News from CRIS: Vaccine Safety - COVID-19 Vaccine

January 26, 2021

What are vaccines?

A vaccine is a biological preparation designed to provide our body with active immunity to particular infectious pathogens when appropriately administered.

Vaccines stimulate immunological memory. Once we've received a vaccine, our body's immune system can recall a specific pathogen's identity, even years later, and effectively fight the pathogen.
 
You can learn more about how vaccines work, ingredients in vaccines, and general comments about their safety in our previous blog posts (1,2).

What type of vaccine is the COVID-19 vaccine?

Due to the urgency to develop a vaccine against COVID-19, various approaches have been employed, both established and novel, by numerous pharmaceutical companies. To date, two vaccines have been approved by the US Food and Drug Administration. Both of these approved COVID-19 vaccines have capitalized on a novel strategy to develop what is termed a messenger ribonucleic acid (mRNA) vaccine.
 
An mRNA vaccine provides instructions to our cells to produce harmless proteins that trigger an immune response.

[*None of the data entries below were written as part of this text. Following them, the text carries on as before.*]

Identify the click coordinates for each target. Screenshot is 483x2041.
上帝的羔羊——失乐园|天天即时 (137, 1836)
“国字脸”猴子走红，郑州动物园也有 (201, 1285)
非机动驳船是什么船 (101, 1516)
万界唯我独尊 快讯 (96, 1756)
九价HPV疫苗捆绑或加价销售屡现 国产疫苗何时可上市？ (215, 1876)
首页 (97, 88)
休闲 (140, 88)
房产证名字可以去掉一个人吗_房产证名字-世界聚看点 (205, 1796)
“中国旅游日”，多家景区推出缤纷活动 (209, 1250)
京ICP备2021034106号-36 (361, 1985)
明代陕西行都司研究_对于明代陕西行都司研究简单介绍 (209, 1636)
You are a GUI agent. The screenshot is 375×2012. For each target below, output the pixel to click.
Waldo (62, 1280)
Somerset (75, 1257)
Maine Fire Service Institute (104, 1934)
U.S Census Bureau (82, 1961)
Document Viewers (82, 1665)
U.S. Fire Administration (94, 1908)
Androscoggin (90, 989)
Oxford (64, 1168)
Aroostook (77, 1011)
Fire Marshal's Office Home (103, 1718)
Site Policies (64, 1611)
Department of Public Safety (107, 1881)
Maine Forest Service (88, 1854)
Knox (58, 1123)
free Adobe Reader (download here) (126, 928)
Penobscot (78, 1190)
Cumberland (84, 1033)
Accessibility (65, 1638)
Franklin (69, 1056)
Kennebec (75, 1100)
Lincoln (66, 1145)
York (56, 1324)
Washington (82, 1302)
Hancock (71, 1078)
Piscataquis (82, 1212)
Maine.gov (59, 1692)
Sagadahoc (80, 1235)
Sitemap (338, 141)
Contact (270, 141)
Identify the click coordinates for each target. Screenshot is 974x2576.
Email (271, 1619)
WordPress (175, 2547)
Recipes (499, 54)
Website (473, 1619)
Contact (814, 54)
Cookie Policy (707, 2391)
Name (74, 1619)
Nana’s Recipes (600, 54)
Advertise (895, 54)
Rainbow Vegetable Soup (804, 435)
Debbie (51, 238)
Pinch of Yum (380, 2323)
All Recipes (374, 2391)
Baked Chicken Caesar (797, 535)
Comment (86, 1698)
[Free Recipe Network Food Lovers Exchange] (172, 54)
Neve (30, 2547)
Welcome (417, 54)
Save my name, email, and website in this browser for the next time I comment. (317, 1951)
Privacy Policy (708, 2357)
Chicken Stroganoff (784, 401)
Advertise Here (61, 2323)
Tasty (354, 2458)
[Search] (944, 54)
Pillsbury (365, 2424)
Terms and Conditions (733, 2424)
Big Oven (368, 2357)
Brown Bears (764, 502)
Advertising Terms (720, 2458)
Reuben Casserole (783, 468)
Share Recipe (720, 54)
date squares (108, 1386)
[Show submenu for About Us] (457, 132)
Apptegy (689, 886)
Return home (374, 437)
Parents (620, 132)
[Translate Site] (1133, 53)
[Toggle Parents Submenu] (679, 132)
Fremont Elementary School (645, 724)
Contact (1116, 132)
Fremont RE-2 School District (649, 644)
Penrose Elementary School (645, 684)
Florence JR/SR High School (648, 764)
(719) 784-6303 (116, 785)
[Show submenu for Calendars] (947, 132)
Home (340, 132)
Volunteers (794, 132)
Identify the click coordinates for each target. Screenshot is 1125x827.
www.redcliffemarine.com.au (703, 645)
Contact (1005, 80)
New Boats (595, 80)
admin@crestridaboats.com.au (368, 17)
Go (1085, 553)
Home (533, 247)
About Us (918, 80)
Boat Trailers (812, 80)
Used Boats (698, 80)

How do the COVID-19 mRNA vaccines work?

Like most viruses, the virion of the SARS-CoV-2 virus that causes COVID-19 contains a ribonucleic acid (RNA) center coated in an envelope of protein and fat.
 
Once a virus enters a host (our body), the protein binds to the host's healthy cells, facilitating the entry of viral RNA into host cells and forces the healthy cells to produce copies of the virus. When this occurs, we have an infection.
 
As we've discussed in a prior blog post, once we're infected, our body's white blood cells multiply to stop the virus, but that takes time (1). While most healthy individuals successfully fight off COVID-19 infections, many individuals with underlying health concerns cannot fight off the infection, causing them to succumb to the disease.
 
We know our body’s immune system can destroy the virus if given enough time. The COVID-19 mRNA vaccine primes our body to respond more effectively by expanding those cells that can recognize and then destroy the SARS-CoV-2 virus.
 
Unlike attenuated vaccines that use weakened pathogens to prime our immune system to fight infection, the COVID-19 mRNA vaccines do NOT contain any SARS-CoV-2 virus.
 
Instead, they contain mRNA that gives our cells instructions to make a harmless-to-us piece of protein that’s the same as the protein present in the SARS-CoV-2 virus. The protein then teaches our immune cells to identify and combat the SARS-CoV-2 virus.
 
Once our body makes the harmless-to-us protein, our body breaks down the instructions (mRNA) and eliminates the instructions from our body, leaving our body with the protein.
 
Next, our body’s immune system will recognize the protein as foreign (i.e., doesn’t belong to us) and develop an immune response including antibodies to destroy the protein. As we’ve covered in a prior post, our body’s immune system remembers how to fight and eliminate unwanted pathogens.
 
Now that our body’s immune system knows how to destroy the protein found on the SARS-CoV-2 virus that causes COVID-19 infections, if we are exposed to COVID-19, our body has been trained to identify and destroy the protein that keeps the SARS-CoV-2 virus viable and thus protect us from the virus (1).